Charlotte Edith Anderson Monture

1890–1996
By Kerri Lee Alexander, NWHM Fellow | 2018-2019
Charlotte Edith Anderson Monture

Charlotte Edith Anderson Monture traveled far and wide to become a registered nurse. Her determination paid off, and she was the first Native Canadian registered nurse. It was illegal for Native Canadians to get a diploma after elementary school, so Monture had to move to the United States for nursing training. Monture found a way to receive an education and served as an Army nurse during the first World War. She is also reported to be the first Native Canadian woman to receive the right to vote in a Canadian federal election.

Monture was born on New Year’s Day in 1890. The youngest of eight children, she was born on the Six Nations Grand River Reserve in Ohsweken near Brantford, Ontario in Canada. She attended school and got her high school diploma from Brantford Collegiate Institute. Not many women, or indigenous people, were allowed to attend high school. After she graduated, Monture tried to apply to nursing schools in Ontario, Canada. Because of her race, Monture was not accepted in any of the schools. At the time, the federal Indian Act prevented Native Canadian people from getting college degrees. She decided to apply to nursing schools in the United States and was eventually accepted at the New Rochelle Nursing School in New York. She graduated in 1914 and became the first Native Canadian registered nurse. She stayed in the United States and worked as an elementary school nurse.
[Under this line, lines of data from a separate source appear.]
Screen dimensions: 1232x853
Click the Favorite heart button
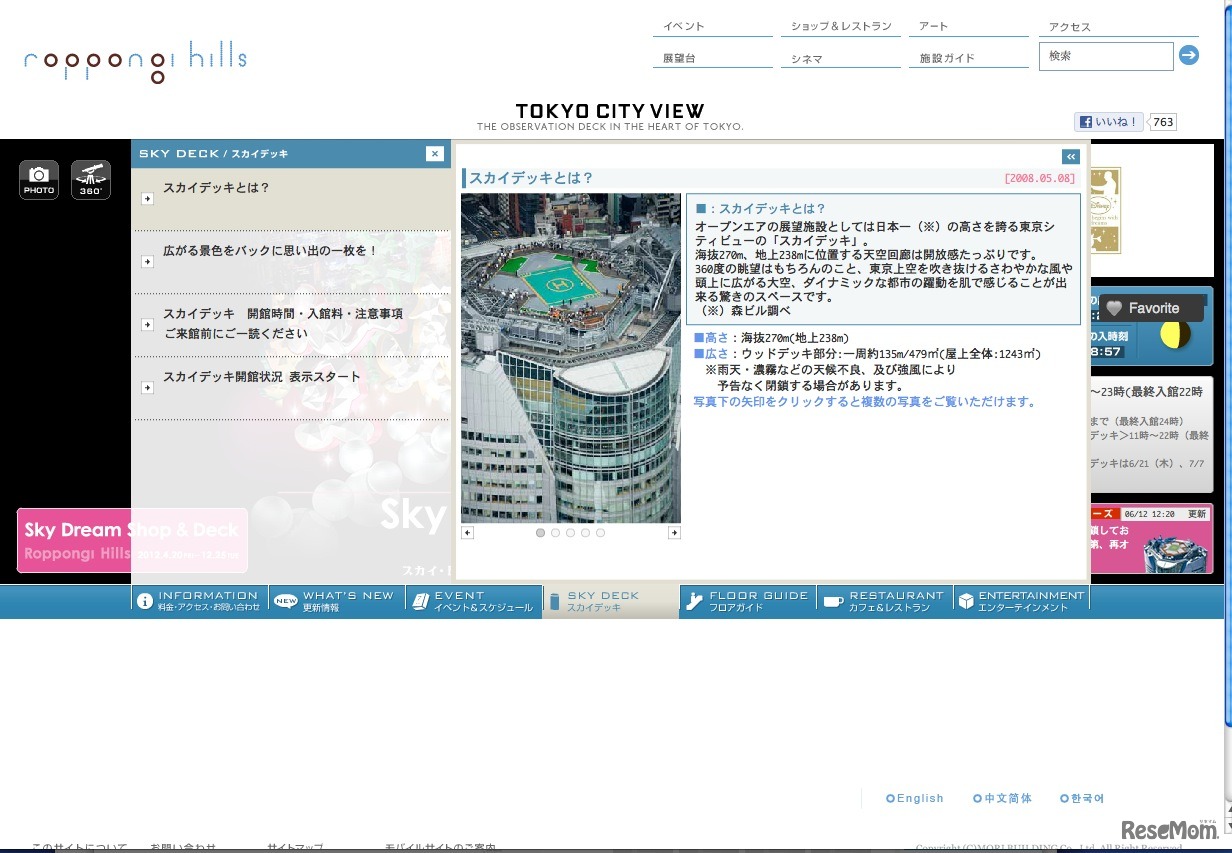pyautogui.click(x=1142, y=308)
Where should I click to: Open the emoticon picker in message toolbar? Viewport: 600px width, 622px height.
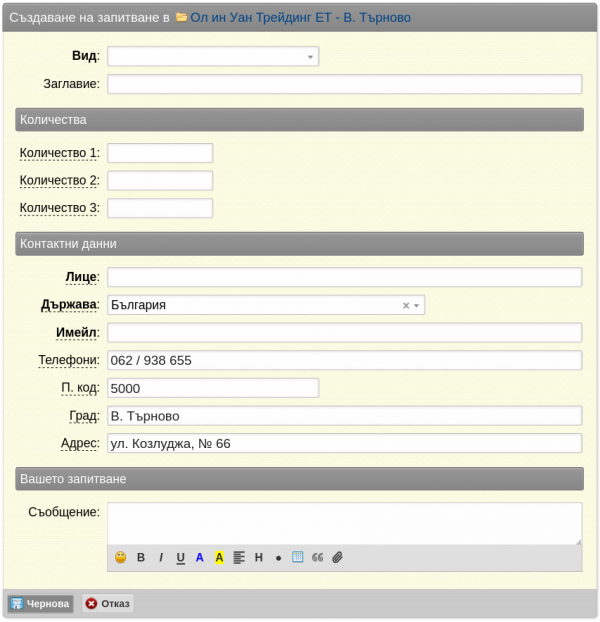(x=121, y=558)
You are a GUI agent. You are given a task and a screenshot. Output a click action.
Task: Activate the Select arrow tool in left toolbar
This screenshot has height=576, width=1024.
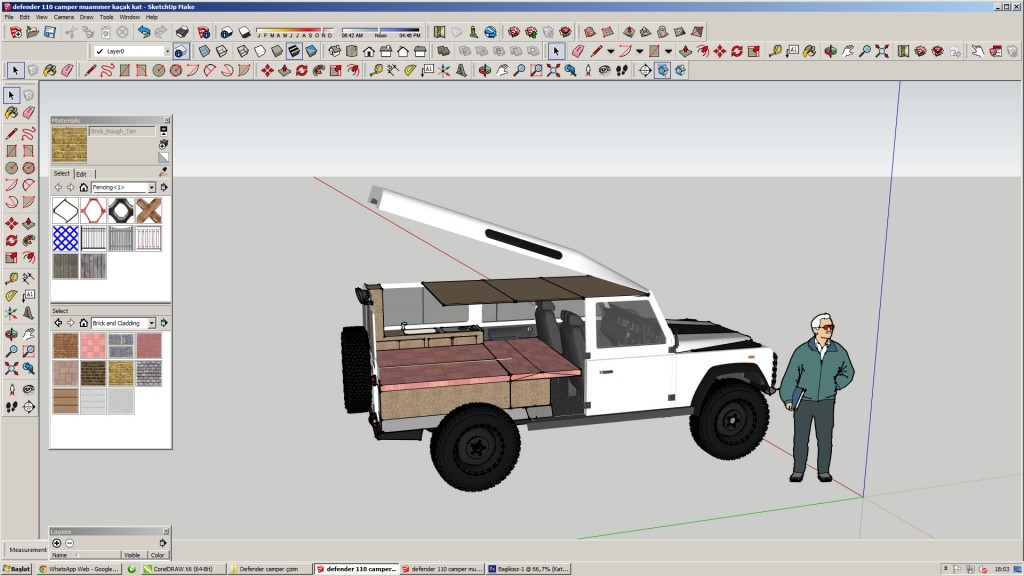point(11,95)
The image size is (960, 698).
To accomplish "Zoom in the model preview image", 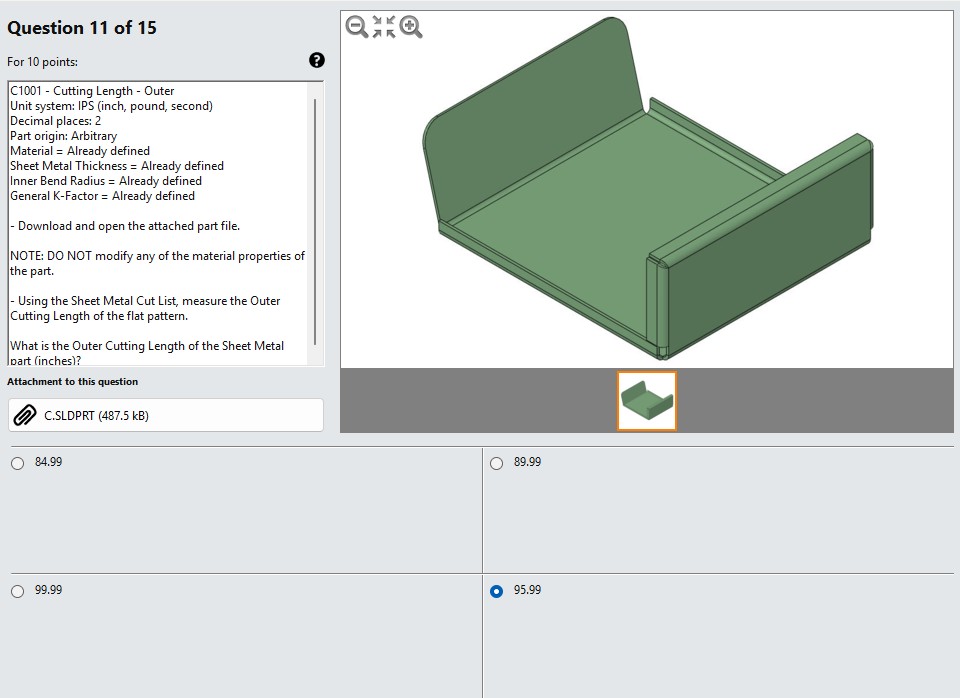I will (411, 27).
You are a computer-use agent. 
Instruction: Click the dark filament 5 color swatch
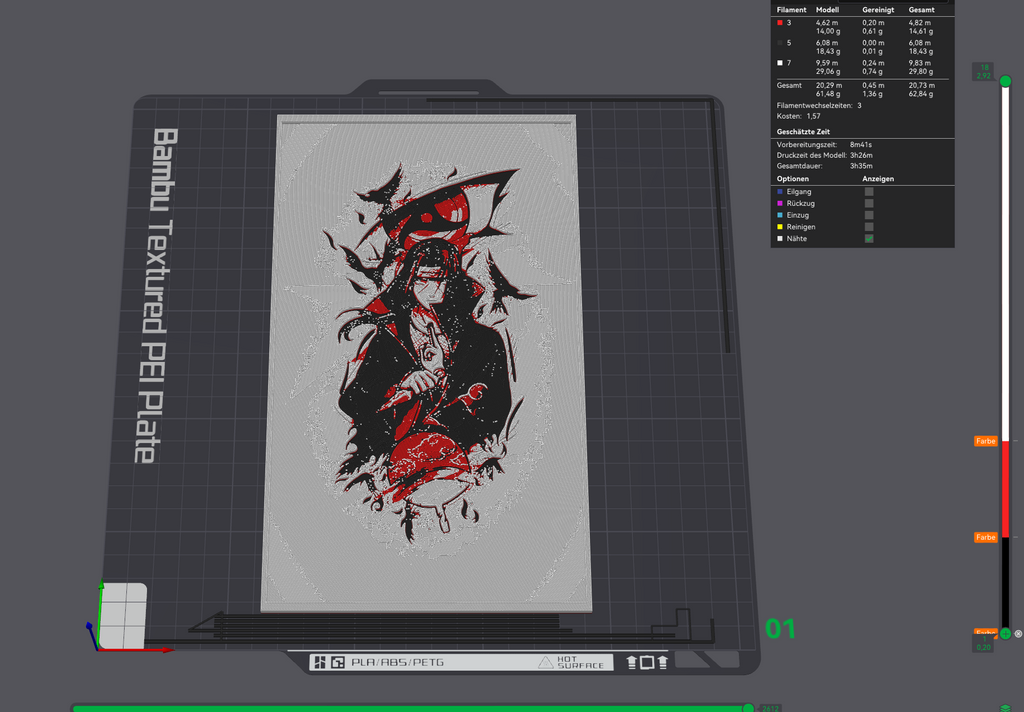(780, 43)
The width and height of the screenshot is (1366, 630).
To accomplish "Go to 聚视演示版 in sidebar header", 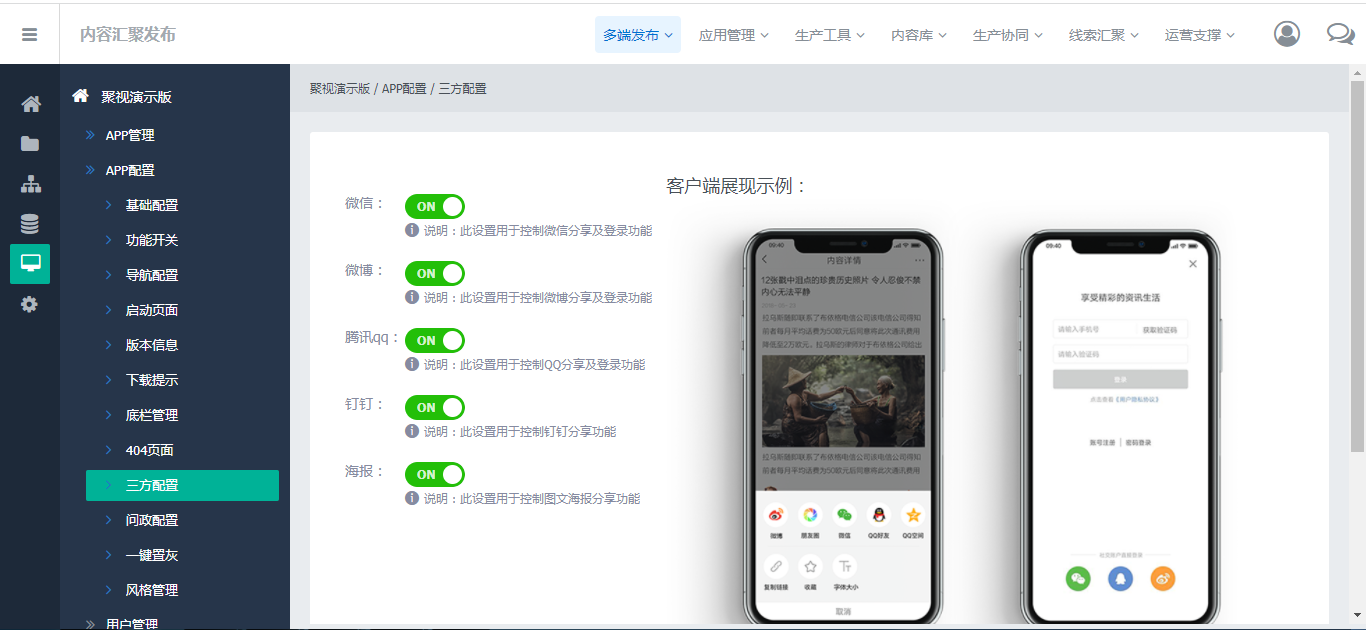I will coord(136,97).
A few years after she became a nurse, Monture left her job and volunteered as a Nursing Sister with the US Army Nursing Corps. She trained along with thirteen other Canadian nurses for three months. Before she left, Monture went back to visit her family in Canada. She was given the special Mohawk burial clothing from her culture in case she died in the war. She was only 27-years-old at the time, but her courage and determination put her at the front lines of the war. Monture was sent to Buffalo Base Hospital 23 in Vittel, France and was responsible for treating soldiers who were shot or gassed. She wrote in her diary about the long hours she had to work, and the badly injured soldiers she took care of. Monture was sometimes asked to help other medical centers, or travel through the battlegrounds looking for hurt soldiers. In June of 1918, she wrote in her diary about a young boy named Earl King who was shot in the neck. He was only 20-years-old, and he looked up to her like a big sister. Monture and the other nurses tried to save his life, and he began to recover. However, a few days later, King started to bleed in the middle of the night and he died. Monture got King’s address in the United States and sent his mother a letter telling her that her son died. After the war, King’s parents contacted Monture and asked her to visit them in Iowa. She was able to visit them, and they also visited her in Canada.

When Monture completed her service in the war, she returned to the Six Nations Reserve in Canada. She continued to work as a nurse and a midwife at a hospital in her community. She was also elected honorary president of the Ohsweken Red Cross in 1939. She married Claybran Monture and raised four children on the Reserve. Her fifth child died as a baby in 1929. She continued to serve as a caretaker in her community until she retired in 1955. A week before her 106th birthday, Charlotte Edith Anderson Monture died and was buried in the St. John’s Anglican Cemetery on the Six Nations Reserve.